**What needs to be done**
Reproduce each line from the records that holds "sidebar".

**Material shown**
/---

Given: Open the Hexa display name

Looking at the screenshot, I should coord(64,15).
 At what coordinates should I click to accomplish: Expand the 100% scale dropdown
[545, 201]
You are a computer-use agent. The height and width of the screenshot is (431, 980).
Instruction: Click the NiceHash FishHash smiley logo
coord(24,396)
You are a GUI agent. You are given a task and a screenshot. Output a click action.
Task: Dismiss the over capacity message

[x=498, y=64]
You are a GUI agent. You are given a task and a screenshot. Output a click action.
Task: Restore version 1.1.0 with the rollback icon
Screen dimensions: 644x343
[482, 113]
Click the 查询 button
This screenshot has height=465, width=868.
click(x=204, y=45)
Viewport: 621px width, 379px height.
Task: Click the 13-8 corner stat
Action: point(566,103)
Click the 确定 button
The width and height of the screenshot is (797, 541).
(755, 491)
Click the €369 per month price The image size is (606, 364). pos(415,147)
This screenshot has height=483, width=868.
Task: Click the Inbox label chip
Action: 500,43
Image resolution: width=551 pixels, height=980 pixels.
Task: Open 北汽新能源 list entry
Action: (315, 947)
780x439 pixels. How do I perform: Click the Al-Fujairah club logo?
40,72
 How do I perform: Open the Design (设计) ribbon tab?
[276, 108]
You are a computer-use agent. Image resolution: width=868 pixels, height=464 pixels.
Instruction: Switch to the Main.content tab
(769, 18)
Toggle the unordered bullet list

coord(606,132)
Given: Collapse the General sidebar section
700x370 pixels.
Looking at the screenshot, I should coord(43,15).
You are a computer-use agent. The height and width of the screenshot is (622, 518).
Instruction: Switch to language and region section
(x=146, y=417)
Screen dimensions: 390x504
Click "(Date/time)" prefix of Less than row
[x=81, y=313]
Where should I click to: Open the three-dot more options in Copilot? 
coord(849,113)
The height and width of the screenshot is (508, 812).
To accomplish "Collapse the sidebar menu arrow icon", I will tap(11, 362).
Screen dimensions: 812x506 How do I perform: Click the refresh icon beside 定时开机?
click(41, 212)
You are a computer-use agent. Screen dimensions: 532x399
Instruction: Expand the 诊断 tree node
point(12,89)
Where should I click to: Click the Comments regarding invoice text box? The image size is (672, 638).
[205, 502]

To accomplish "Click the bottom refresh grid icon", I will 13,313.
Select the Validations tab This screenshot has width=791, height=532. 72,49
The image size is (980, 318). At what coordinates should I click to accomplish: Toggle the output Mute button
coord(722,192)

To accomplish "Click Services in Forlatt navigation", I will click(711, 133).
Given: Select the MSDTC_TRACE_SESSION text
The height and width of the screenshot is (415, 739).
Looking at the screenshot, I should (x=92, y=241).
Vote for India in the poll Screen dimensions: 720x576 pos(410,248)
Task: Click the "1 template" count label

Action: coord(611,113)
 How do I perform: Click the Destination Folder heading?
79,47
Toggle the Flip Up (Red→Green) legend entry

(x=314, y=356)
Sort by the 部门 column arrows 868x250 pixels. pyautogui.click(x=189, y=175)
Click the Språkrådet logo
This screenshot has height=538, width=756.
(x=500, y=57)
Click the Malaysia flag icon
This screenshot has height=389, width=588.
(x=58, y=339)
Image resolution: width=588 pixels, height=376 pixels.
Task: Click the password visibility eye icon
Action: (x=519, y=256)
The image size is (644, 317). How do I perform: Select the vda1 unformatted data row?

\---

**Your solution**
Given: Collapse the General sidebar section
To accomplish "Collapse the sidebar menu arrow icon", I will tap(11, 362).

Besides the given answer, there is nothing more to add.